When PBPK simulators do not reflect modern physiology

PBPK simulators use a compartmental approach, where fluids are transferred between compartments and transformed inside them.

It is a very mechanistic approach, a successful one, but it ignores many important aspects of Mammalian biology such as the influence of the genome on health or the signaling between cells or throughout the organism, for example with the immune system.

Even the illness or simply the unhealthy human, is not implemented in models, rather they are “cases” that are hard-wired in the software.

It is well known there is a need to separate the model from the simulator, in order to make it possible to change some parameters or even the whole model at will. Every CellML or SBML simulator offers that kind of functionality.

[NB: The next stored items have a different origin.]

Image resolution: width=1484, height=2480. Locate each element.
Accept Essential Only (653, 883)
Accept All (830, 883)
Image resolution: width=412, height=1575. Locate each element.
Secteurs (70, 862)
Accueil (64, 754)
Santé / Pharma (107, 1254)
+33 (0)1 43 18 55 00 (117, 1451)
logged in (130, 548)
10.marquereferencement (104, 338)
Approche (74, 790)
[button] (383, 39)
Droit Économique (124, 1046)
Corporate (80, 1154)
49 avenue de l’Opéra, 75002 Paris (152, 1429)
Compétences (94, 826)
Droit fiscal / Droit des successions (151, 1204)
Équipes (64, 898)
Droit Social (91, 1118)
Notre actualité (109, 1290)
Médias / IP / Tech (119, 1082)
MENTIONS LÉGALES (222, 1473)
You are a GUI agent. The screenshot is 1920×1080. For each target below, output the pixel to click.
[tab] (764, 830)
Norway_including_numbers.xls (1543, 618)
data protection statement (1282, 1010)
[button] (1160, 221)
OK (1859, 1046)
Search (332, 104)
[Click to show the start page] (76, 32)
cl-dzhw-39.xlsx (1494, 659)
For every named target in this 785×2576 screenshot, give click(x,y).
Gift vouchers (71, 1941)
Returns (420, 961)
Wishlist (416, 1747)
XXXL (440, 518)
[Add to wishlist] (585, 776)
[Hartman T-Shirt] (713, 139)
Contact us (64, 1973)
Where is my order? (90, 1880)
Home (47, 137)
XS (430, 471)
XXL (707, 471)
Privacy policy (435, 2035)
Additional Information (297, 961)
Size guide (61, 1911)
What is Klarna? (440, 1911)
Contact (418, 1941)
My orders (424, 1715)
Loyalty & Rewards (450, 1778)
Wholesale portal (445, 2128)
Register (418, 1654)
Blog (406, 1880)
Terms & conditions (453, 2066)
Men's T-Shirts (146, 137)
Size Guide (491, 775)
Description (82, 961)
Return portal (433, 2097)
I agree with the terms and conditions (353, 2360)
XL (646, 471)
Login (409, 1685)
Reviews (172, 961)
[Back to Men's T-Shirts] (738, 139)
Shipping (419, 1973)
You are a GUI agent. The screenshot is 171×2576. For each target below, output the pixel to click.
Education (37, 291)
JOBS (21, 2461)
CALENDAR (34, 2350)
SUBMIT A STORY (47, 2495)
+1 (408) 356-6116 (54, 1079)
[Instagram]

It goes the same way for genetic information, not only it should be taken in account, but it should be separated and accessible in its own set of portable data. I do not know how SBML format would make it possible.

Cell or organism signaling should also be assigned to a distinct set of portable data. We have already something similar for fluids in our current simulator’s PoC, it is separated in a distinct XML file, something unfortunately not standardized.

Therefore we have to think how fluids, genetic information (and variants) as well as signaling or health will be taken in account in future versions of the PoC of our simulator.

In addition we have to offer a multi-faceted GUI, for example a human diabetic model and a dysfunction of insulin production are nearly about the same thing, but they are different ways to discuss about it and they are not the exactly the same topic.